# advice: soaking kibble?



## Shawneeshep (Dec 26, 2004)

Fact or fiction? does it make any difference in ease of digestion, decreasing load on pancreas if the kibble is mixed with a measured amt of warm water, and let sit for a while to soften.

My Suzi is a month out from an episode of mild pancreatitis, overall doing well, but occasionally I'd see her swallowing hard....re-read all the volumes of info I had, and read that this most likely indicated that there may be something in the diet not being tolerated. Now, I keep daily copious notes on everything I give her (I define a retentive bent!), and noted that it started WHEN I weaned her off the rice and chicken I'd been blending with her kibble. So am back to the rice addition, and oh, I had added
a scant 2 tbsp of moist canned food; my notes also indicated that I saw the hard swallowing (only once or twice a day at most, and not every day) along with the moist food (I traded the rice and
cooked chicken for the moist food, only less moist and more kibble)

So now, like I said, I added back the rice and decreased the
moist food to 1 scant TBSP, and yesterday was fine.

I'll do anything for her, but also am in favor of not doing anything unneccesary---and she goes nuts waiting for the kibble to get soft.

Any opinion, experience or reference for the case to let kibble soften?

Thanks!


----------



## samralf (Dec 23, 2008)

Charlie has pancreatitis and I never noticed any difference in his swallowing.

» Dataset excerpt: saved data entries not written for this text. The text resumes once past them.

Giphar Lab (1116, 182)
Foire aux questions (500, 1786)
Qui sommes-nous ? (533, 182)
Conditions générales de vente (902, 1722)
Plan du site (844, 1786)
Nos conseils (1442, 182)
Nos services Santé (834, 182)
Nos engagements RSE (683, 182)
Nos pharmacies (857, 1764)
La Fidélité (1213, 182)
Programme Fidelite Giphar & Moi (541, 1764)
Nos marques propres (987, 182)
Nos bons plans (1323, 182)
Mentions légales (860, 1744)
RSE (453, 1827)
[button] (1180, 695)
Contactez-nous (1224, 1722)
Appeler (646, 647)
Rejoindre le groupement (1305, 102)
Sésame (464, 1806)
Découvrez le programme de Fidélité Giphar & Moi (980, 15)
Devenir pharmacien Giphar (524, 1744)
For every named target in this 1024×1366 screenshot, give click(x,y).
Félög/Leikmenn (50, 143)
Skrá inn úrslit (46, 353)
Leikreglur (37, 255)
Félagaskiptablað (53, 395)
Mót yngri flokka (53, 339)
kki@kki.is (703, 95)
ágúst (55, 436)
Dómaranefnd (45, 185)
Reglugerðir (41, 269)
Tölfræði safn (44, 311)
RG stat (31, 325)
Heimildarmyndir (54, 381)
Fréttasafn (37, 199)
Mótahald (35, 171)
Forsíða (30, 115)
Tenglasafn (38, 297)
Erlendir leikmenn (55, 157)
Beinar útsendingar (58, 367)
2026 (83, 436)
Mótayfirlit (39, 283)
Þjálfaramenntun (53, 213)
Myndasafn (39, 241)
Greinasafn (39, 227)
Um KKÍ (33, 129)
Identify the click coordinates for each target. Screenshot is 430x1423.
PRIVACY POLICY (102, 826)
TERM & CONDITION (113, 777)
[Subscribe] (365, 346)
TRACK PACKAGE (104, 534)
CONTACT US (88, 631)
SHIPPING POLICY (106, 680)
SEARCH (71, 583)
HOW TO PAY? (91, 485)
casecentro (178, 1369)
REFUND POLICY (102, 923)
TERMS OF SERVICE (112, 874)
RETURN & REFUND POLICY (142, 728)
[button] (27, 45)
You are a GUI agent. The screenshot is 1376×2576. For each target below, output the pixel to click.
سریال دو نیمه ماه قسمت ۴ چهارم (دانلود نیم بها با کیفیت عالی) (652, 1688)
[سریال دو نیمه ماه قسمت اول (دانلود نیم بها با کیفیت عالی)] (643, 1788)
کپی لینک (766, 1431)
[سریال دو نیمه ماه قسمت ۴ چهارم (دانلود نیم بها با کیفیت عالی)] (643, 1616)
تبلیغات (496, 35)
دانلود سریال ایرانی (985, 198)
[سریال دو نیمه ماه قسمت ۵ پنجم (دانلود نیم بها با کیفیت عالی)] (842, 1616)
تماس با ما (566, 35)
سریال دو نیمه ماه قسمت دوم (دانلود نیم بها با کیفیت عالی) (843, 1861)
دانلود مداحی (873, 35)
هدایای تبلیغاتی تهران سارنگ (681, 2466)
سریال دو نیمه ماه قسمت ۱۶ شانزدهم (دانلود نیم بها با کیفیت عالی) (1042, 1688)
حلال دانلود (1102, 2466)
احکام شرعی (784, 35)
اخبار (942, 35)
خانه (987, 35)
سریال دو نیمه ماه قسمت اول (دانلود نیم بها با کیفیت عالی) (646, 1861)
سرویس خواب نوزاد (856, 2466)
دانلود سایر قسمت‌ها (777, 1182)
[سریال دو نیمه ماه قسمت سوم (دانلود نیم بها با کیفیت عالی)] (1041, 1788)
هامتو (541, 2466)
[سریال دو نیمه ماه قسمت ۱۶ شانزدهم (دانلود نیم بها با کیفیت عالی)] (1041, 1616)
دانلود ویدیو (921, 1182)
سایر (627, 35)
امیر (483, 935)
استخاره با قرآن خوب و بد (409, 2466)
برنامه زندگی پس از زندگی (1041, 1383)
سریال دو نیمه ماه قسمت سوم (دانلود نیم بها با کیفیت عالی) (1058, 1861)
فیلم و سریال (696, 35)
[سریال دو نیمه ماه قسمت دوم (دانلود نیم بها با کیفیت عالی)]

I did add water to his kibble because it helps with digestion. From what I read kibble is only 4% water. I just added warm water and gave it to him, I never let it soak. I'm switching to a raw diet with honest kitchen mixed in and giving him pancreatic enzymes and that helped a lot. I don't think he's had one episode since the raw. If you go raw though you have to make sure they get very lean meats, no fat, bones or skin. Not saying your going raw but just wanted to say that in case someone else who has a dog with pancreatitis wants to.


----------



## BuoyantDog (Aug 21, 2009)

It is important (I believe) not to soak the kibble if CITRIC ACID is used as a preservative in the kibble. Some kibbles use CITRIC ACID to preserve the animal fat included in the kibble. 

Although the study or its conclusions are not concrete or definitive (as I'm sure many dogs have sufficed perfectly by eating water soaked kibble that contains citric acid), Purdue University's veterinary team statistical study on large breed dogs and bloat has pointed to this as one possible contribution to bloat in large breed dogs. 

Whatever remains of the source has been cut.